Marshbanks’ Investment Adviser, Jesse T. Hill, Pleads Guilty To Bank Fraud Conspiracy

A “barndominium” with an indoor basketball court, and this half-finished, 4,800-square-foot luxury home near Walton were being built by Aaron Marshbanks before he was found dead. (Paul Hammel / Nebraska Examiner)
OMAHA — A key figure in a loan scam in which more than $45 million in credit was sought from 19 Nebraska and Iowa banks has pleaded guilty to conspiracy to commit bank fraud.
Jesse T. Hill, 35, of Hickman, entered a guilty plea in U.S. District Court, federal prosecutors announced this week.
Hill was an investment adviser to Lincoln businessman Aaron Marshbanks, who committed suicide in November 2022 as word of the fraudulent loans spread within the banking community.
Hill, who operated as First SOJO Capital Group, LLC, would accompany Marshbanks to banks when he applied for loans, mostly about $2 million each. Hill would produce fraudulent financial statements indicating falsely that Marshbanks had sufficient assets to obtain the loan.
Hill, according to federal investigators, knew the representations being made to the financial institutions were false and were done with the intent to defraud.
According to court records, the scam perpetrated by Hill and Marshbanks — a former star athlete at Lincoln Christian High School — began in 2020. They eventually prompted banks to seek more than $30 million in restitution from the Marshbanks estate for unsecured loans.
Another $22 million in loans were found to have been secured by residential rental property that Marshbanks had purchased in Lincoln, Omaha and as far away as New Orleans.
State banking officials have said that Marshbanks had suffered catastrophic losses from investments due to “a highly aggressive options trading strategy” by his financial adviser, Hill.
The Examiner first broke this story in December 2022, in what has been described as possibly the largest bank fraud case in Nebraska history.
The scheme sent shockwaves through the banking and Lincoln Christian communities over how a devout father, who was involved in charitable causes, could have fooled so many bankers.
Some of the funds obtained by Marshbanks were used to build a luxury home and barndominium east of Lincoln.
As part of the plea agreement, Hill agreed to pay restitution and forfeit his interest, if any, in a property in Puerto Rico and a PC-12/47E Pilatus Aircraft that had been purchased via a Charles Schwab account held by Marshbanks.
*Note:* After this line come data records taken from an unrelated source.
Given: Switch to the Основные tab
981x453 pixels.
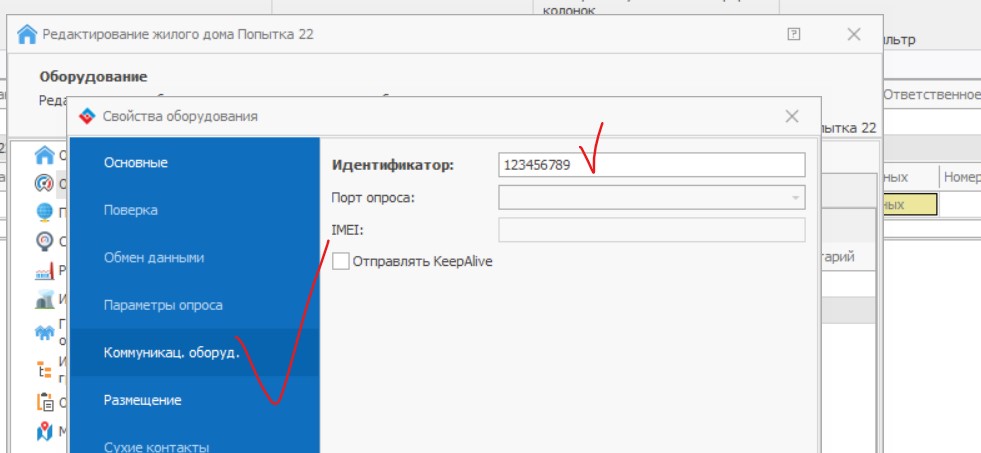Looking at the screenshot, I should pyautogui.click(x=136, y=163).
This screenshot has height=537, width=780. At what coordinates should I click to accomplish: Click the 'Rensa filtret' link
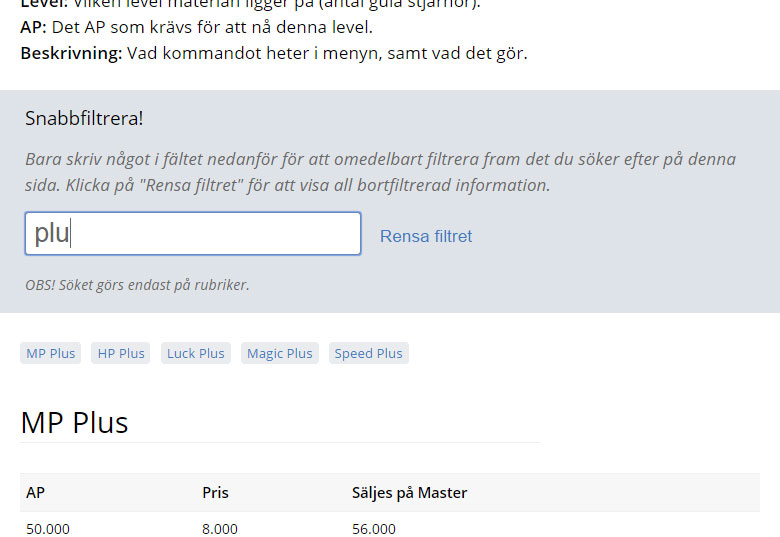point(425,236)
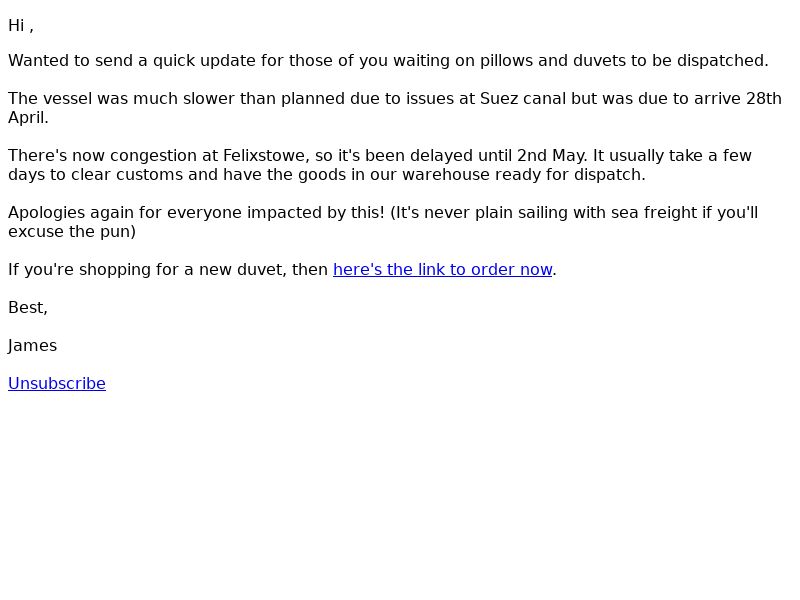This screenshot has width=800, height=600.
Task: Click the Unsubscribe link
Action: point(57,384)
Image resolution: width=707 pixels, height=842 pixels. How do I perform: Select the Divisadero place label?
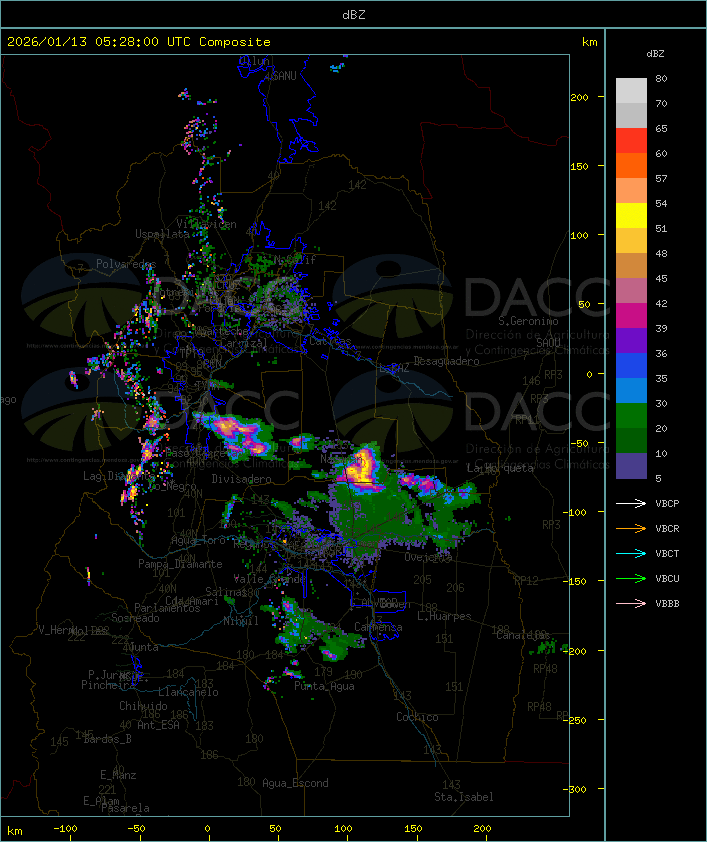tap(241, 480)
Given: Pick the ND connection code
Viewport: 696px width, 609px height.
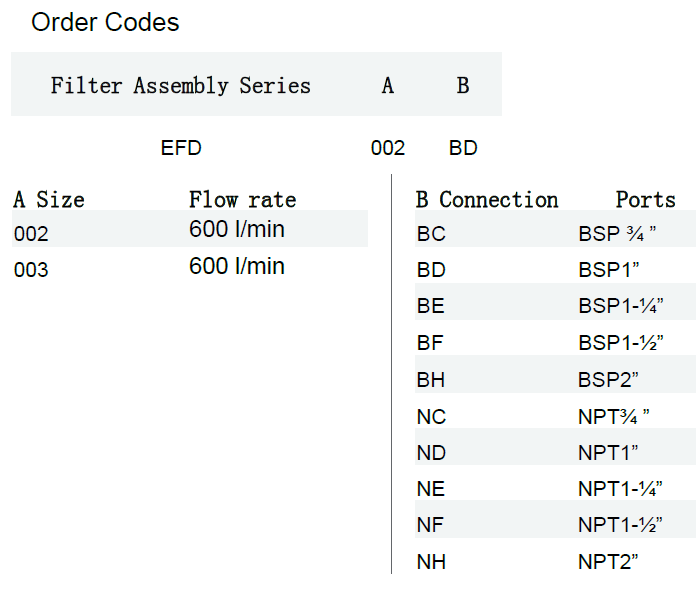Looking at the screenshot, I should click(431, 453).
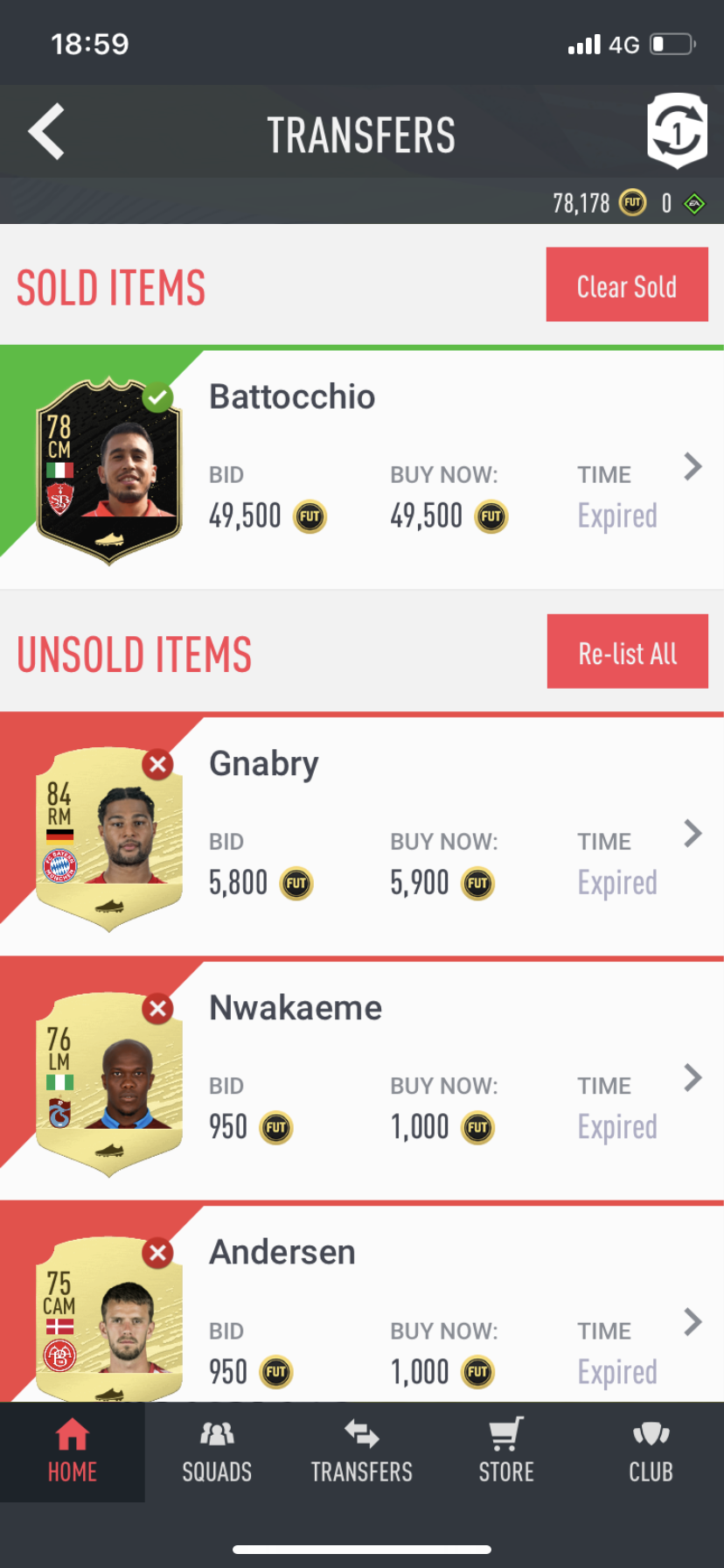Tap Nwakaeme's red unsold X badge
The width and height of the screenshot is (724, 1568).
(x=158, y=1009)
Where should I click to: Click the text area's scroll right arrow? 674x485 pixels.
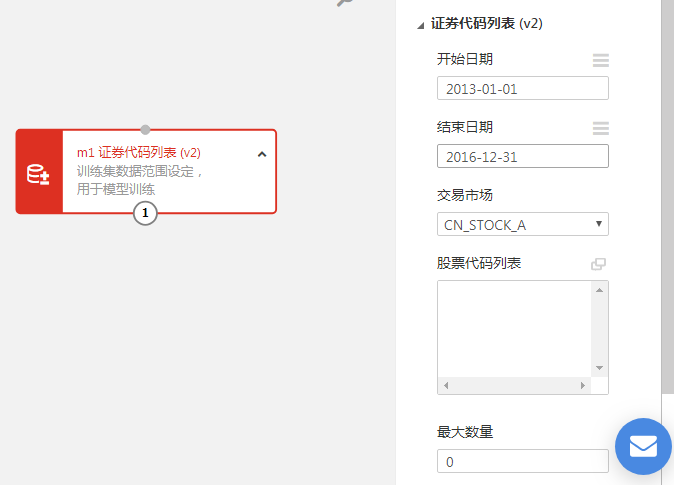[x=582, y=385]
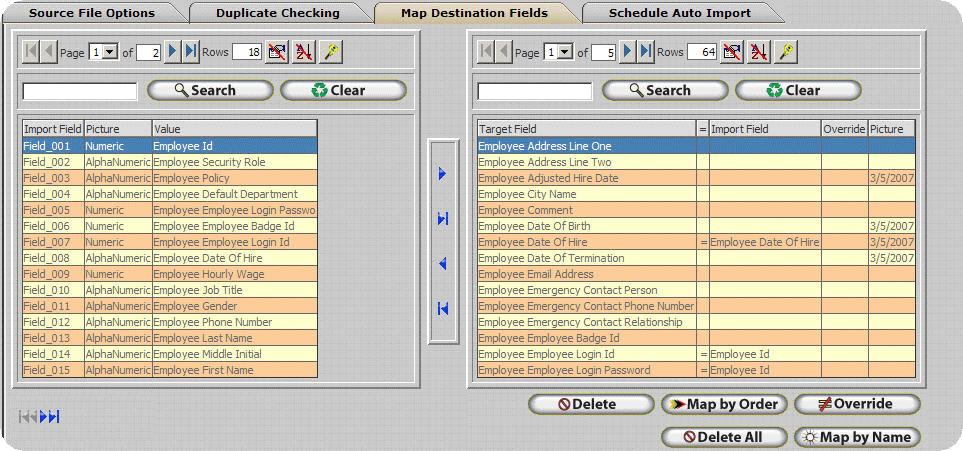Click the Override button
This screenshot has width=963, height=451.
[x=857, y=404]
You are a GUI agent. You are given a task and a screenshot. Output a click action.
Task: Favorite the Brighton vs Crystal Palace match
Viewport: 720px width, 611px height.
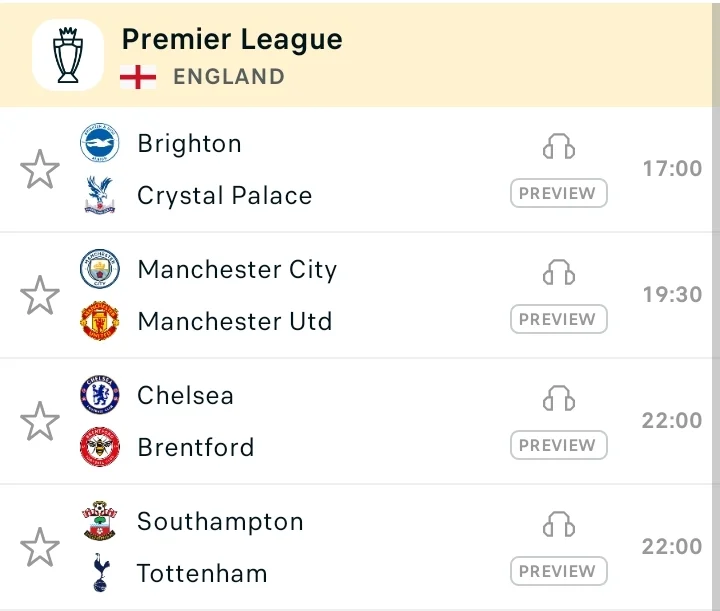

U.S. Magistrate Judge Jacqueline DeLuca scheduled Hill’s sentencing for 3 p.m. on Sept. 11 with U.S. District Court Judge Susan M. Bazis. Hill faces up to a maximum penalty of 30 years’ imprisonment, a fine of up to $ 1 million and a mandatory special assessment of $100.
A handful of civil lawsuits have been filed against Hill as well.
Shortly after news of the scandal became public, the Nebraska Department of Banking and Finance obtained an injunction that blocked Hill from disposing of assets or destroying financial documents. The department alleged several violations of state securities laws, including that Hill converted investments for personal use and lied to investors.
This isn’t the first time Hill has faced sanctions. In 2018, the state Banking Department fined Hill $7,500 and ordered him to repay investors after authorities discovered he had sold more than $4 million in unregistered securities to 47 investors through a firm called JT Equity.
This story was published by Nebraska Examiner, an editorially independent newsroom providing a hard-hitting, daily flow of news. Read the original article: https://nebraskaexaminer.com/2024/02/12/financial-adviser-who-allegedly-...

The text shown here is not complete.